▶ **Gezeigter Text**:
Es war alles nur eine Frage der Zeit, das wusste man als Fan der Nine Inch Nails irgendwie seit Wochen. In seltsamen Zeiten der Unruhe, das haben Nine Inch Nerds gelernt, gibt es oft eine musikalische Reaktion von Trent Reznor, die der auch mit der Welt teilen möchte - und das kann schon mal ohne große Ankündigung passieren.

Vor allem in den letzten Tagen, während immer mehr Musiker*innen isolationsgebunden neue Musik machen, Livestreams veranstalten und kreative Konzepte aus ihren eigenen Wohnzimmern in die Welt bringen, sollte man sich auf den Nine Inch Nails-Gründer verlassen können, als Pionier der Internet-Musik-Distribution nicht nur zuzusehen, sondern auch aktiv zu partizipieren. So ist es nicht unbedingt überraschend, dass Trent Reznor ganz einfach mit einem simplen Tweet neue Musik ins Internet schickte. Genausowenig überraschend auch, dass es sich dabei um ein neues Kapitel seiner „Ghosts“-Reihe handelt.

Aber wo befinden wir uns jetzt überhaupt in der Biografie der Nine Inch Nails mit „Ghosts V-VI“, mit den schönen Untertiteln „Together“ und „Locusts“? Das letzte Album der Band, das aus dem letzten Teil einer Trilogie herausgewachsen war, „Bad Witch“, erschien 2018 und war der Abschluss eines neuen kreativen Höhepunkts von Trent Reznor (und Atticus Ross, der mittlerweile zum fixen Mitglied der Nine Inch Nails erkoren wurde). Abgesehen von Soundtrackarbeiten (zuletzt etwa für die Serie „Watchmen“ oder den Pixar-Film „Soul“), war es Zeit für eine Zäsur der Nine Inch Nails - und für einen klugen Schritt in die Vergangenheit.

▶ **Arbeitsauftrag**: Entscheide für jede Aussage, ob sie mit dem Text über die Nine Inch Nails übereinstimmt. Antworte jeweils mit Ja oder Nein und zitiere die entscheidenden Worte wörtlich: 1. Trent Reznor schickte die neue Musik mit einem Tweet ins Internet. 2. Das Album „Bad Witch“ erschien 2019. 3. Atticus Ross ist inzwischen festes Mitglied der Nine Inch Nails. Stütze dich allein auf den Text über die Nine Inch Nails.

▶ **Vorgegebene Angaben**:
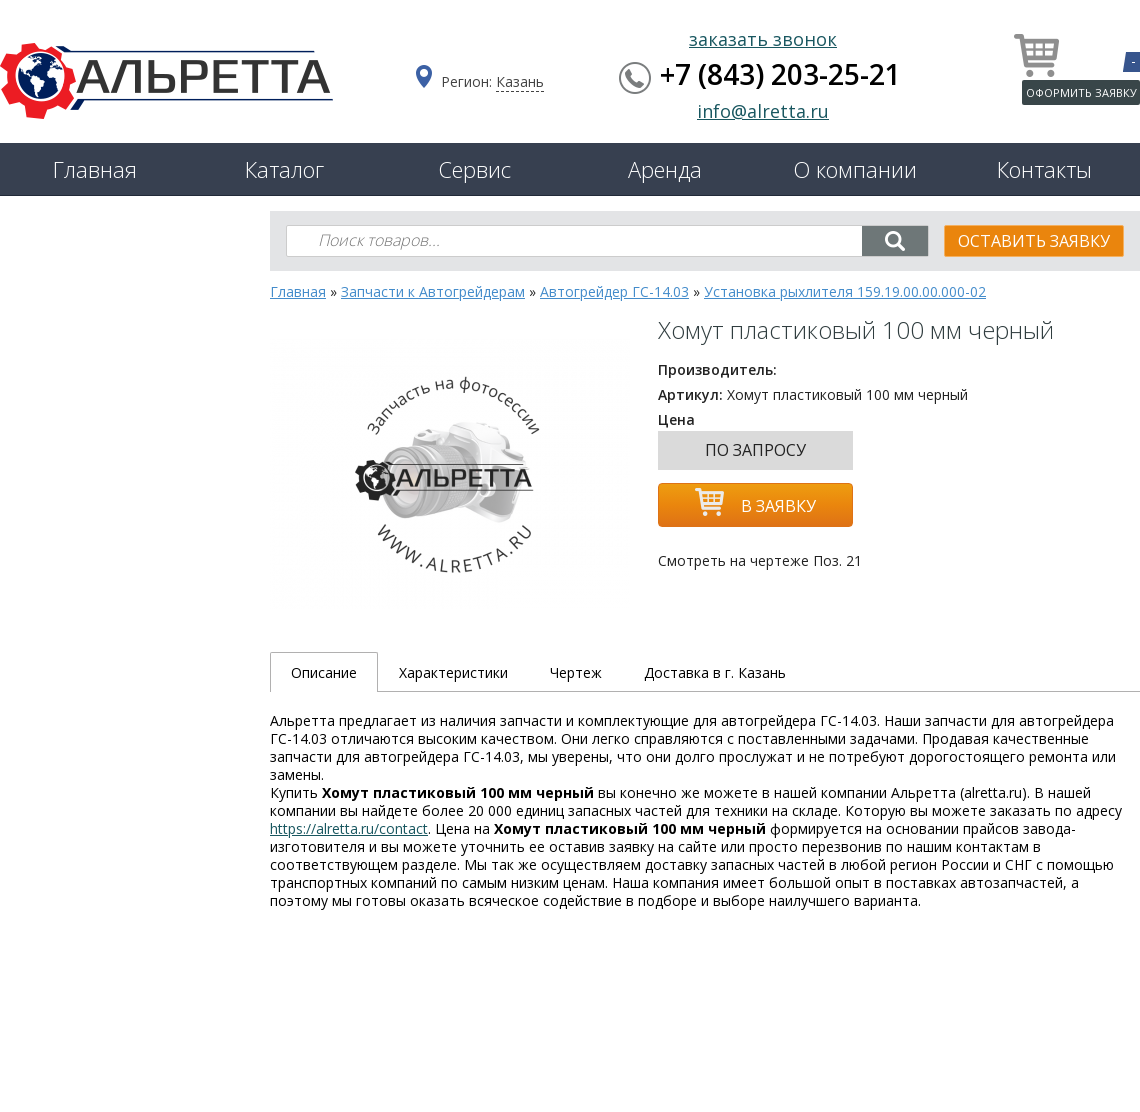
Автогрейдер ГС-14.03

▶ **Ergebnis**:
1. Ja: „dass Trent Reznor ganz einfach mit einem simplen Tweet neue Musik ins Internet schickte“
2. Nein: „erschien 2018“
3. Ja: „der mittlerweile zum fixen Mitglied der Nine Inch Nails erkoren wurde“